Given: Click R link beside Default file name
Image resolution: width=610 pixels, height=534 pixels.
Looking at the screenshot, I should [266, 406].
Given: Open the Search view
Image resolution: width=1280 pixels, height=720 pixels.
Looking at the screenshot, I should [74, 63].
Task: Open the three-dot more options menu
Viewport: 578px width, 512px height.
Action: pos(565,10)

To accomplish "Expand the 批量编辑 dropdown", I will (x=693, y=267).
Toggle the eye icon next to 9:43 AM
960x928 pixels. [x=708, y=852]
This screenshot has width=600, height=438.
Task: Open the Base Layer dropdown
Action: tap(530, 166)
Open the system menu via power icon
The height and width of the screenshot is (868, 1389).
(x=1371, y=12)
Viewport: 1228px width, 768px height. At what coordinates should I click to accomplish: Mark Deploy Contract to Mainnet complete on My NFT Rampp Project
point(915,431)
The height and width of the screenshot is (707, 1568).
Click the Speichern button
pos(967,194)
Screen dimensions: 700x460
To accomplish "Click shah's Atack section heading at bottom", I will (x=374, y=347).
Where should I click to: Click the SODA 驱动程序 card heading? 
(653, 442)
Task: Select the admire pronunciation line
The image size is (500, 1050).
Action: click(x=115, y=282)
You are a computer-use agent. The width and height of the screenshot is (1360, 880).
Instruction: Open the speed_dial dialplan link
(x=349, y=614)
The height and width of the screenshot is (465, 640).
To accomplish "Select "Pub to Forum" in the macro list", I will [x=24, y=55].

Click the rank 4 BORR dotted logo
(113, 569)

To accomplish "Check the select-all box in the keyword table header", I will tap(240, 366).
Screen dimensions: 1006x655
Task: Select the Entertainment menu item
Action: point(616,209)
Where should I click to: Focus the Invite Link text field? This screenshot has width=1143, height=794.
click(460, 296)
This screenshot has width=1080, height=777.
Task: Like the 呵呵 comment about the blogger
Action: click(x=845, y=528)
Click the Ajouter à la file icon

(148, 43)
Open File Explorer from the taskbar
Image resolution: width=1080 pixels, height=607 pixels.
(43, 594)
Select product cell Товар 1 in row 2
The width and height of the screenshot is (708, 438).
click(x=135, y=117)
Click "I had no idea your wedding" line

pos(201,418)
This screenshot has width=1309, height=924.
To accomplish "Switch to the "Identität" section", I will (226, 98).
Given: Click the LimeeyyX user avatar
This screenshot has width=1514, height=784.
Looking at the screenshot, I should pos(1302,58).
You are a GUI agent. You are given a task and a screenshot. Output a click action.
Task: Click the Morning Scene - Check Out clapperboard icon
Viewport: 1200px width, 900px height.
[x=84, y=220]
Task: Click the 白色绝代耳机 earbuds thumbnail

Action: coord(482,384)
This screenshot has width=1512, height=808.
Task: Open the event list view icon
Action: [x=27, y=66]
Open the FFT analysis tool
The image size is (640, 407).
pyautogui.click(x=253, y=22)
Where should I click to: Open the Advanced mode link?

**********

### Written request
Print every line of the records word for word, from the line containing "Task: Click the 白色绝代耳机 earbuds thumbnail" through the end of the records, both included.

### Response for this exercise
Task: Click the 白色绝代耳机 earbuds thumbnail

Action: coord(482,384)
This screenshot has width=1512, height=808.
Task: Open the event list view icon
Action: [x=27, y=66]
Open the FFT analysis tool
The image size is (640, 407).
pyautogui.click(x=253, y=22)
Where should I click to: Open the Advanced mode link?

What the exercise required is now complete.